Dans ce cadre, on pourrait évoquer le fait que la Tunisie n’a pas encore adopté les normes comptables internationales, pourquoi donc parle-t-on d’une application de l’IFRS 5 ?
En effet, même si on n’a pas encore adopté ces normes internationales on peut, si le cas est particulier et n’est pas repris par la normalisation nationale (en l’occurrence le système comptable des entreprises (1997)) on peut se référer à une norme internationale si cette dernière ne contredit pas les principes comptables prévus par le cadre conceptuel tunisien. D’ailleurs, dans le même rapport des commissaires aux comptes de la Tunisair il est fait référence à l’IAS 17 révisée lorsque les biens acquis en leasing par Tunisair ont été évoqués ! (aussi, on peut revenir aux anciens rapports des commissaires aux comptes - par exemple ceux datant de 2005 - pour comprendre qu'en Tunisie, nos professionnels font toujours référence aux normes comptables internationales (source)). De même, l’application de l’IFRS 5 ne contredit pas le cadre conceptuel tunisien ; mais au contraire elle le respecte dans une large mesure. En effet, le vrai problème est pourquoi associe-t-on à ces deux avions des charges d’amortissement, des charges financières et des pertes de change en les confondant avec d’autres charges d’exploitation, s’ils (les deux avions) ne contribuent pas d’une manière significative à apporter à la Tunisair des avantages économiques ? (nous rappelons que ces deux avions sont mis actuellement hors plan de vols et hors stratégie commerciale). Si on considère ces avions comme faisant partie des actifs non courants, on n’est donc pas entrain de respecter le principe de rattachement des charges aux produits. Je rappelle aussi, que d’autres grandes entreprises tunisiennes appliquent des normes internationales ou une partie de leurs dispositions. Je cite l’exemple du groupe chimique tunisien qui applique l’IAS 19 (avantages du personnel) pour comptabiliser les quatre salaires qui seront versés aux salariés lorsqu’ils auront leur retraite. Le passif (appelé épargne sur charges sociales) constitué (au titre de l’exercice 2009) suite à la prise en compte de cette norme s’élève à 19 388 KDT : ce qui n’est pas peu !

**Travail demandé**
Selon le texte sur les normes comptables en Tunisie, quelle norme internationale le groupe chimique tunisien applique-t-il ?

(Entrées du jeu de données)
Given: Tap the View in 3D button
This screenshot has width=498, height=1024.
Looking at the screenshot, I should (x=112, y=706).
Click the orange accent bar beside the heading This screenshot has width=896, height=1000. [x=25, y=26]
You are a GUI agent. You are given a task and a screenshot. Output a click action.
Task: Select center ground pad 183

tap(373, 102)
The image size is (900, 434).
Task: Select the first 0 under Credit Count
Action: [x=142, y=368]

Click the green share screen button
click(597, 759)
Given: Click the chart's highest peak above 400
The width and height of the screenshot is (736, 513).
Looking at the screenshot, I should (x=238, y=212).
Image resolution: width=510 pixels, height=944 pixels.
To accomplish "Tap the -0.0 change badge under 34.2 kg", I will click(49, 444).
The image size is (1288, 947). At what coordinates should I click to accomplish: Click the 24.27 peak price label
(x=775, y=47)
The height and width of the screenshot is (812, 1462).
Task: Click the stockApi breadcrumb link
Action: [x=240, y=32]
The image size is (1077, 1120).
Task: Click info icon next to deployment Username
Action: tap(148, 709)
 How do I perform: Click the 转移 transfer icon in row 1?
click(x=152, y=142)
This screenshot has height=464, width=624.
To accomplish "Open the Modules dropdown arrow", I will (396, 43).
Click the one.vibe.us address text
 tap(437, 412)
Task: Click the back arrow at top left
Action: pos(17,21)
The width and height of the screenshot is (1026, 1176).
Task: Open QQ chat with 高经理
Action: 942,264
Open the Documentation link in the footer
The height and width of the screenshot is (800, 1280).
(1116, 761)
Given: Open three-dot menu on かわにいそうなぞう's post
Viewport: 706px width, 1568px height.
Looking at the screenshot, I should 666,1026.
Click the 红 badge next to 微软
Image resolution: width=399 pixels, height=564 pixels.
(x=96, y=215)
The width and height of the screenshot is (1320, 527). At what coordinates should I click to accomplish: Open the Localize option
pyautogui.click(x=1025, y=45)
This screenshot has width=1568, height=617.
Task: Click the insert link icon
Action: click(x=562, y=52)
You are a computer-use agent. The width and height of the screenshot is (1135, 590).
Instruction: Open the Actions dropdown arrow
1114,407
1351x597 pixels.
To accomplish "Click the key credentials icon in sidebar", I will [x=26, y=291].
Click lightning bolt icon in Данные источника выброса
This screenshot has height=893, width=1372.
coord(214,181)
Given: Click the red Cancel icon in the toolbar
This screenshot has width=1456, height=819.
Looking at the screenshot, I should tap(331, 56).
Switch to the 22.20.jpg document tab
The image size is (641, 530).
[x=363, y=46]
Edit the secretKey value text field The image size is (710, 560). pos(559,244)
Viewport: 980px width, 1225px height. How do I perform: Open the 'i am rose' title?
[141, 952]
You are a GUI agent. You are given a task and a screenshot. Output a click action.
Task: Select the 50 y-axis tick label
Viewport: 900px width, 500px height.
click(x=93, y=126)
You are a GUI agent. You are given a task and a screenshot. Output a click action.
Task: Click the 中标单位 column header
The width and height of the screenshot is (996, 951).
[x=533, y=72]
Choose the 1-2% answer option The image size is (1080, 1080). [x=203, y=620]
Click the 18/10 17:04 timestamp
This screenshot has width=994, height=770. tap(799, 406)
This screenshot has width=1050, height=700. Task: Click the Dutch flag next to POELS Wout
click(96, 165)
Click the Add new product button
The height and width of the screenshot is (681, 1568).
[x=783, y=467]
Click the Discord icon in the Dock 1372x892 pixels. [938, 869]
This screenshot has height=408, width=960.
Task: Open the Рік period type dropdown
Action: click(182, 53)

**Réponse**
L'IAS 19, relative aux avantages du personnel.